Unlike many of our commercial colleagues, who could afford security teams, field producers, translators, and fixers, Murdock lived and worked in a conflict zone nearly solo—relying only on her regular fixer Halan Ibrahim Shekha. She did her own camera work, lugged her own gear and found her own sources. In doing so, she produced some of the most heartfelt news coverage of a conflict much of the world seems to be ignoring.

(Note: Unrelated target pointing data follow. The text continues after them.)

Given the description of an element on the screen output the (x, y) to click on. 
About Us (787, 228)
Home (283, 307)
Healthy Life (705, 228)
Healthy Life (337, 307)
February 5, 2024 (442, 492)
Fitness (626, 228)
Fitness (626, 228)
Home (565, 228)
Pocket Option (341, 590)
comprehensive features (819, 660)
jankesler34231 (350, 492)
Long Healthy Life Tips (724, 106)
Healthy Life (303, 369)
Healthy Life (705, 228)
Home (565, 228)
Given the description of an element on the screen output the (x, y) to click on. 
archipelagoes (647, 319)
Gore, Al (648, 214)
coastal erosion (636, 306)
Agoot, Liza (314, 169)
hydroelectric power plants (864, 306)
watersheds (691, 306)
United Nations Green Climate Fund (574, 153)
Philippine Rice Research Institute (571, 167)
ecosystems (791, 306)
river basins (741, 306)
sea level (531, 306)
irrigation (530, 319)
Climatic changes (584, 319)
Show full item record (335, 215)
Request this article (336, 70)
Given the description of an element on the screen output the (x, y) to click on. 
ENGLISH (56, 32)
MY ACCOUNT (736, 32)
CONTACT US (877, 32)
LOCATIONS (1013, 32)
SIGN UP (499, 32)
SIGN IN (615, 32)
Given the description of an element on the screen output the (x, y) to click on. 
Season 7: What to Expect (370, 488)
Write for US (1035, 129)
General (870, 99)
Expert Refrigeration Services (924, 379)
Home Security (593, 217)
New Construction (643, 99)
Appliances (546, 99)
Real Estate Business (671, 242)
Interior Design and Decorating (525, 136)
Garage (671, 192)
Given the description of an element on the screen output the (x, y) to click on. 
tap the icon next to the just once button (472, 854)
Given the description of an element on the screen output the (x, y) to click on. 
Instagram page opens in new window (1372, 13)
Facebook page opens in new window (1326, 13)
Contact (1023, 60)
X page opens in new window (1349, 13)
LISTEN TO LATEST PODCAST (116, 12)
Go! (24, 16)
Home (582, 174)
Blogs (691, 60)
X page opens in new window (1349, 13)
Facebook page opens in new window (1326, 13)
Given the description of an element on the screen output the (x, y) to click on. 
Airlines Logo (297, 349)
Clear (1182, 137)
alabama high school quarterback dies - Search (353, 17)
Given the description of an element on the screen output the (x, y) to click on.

Through it all, Murdock was tireless. From mid-October to late December, she produced more than 40 web, TV and photo stories. She appeared multiple times on VOA and affiliate radio and TV programs. She never faltered, no matter how grim the story was, and she remained as calm and rock-steady as if she were reporting from her home base in Cairo.
A seasoned reporter
Murdock joined VOA as the Cairo Correspondent in January 2015. But for five years before that, she had been a freelancer working for VOA from such locations as Yemen, Ethiopia and Nigeria. In 2011, Murdock went to Cairo to help cover the Arab Spring uprising with then-correspondent Elizabeth Arrott.
Prior to becoming a freelancer, Murdock was an editor and reporter for the Yemen Times in Sana’a. She began her journalism career at a local TV station in Connecticut, and then with the Valley News in New Hampshire. She earned a degree in journalism and political science at the University of Connecticut.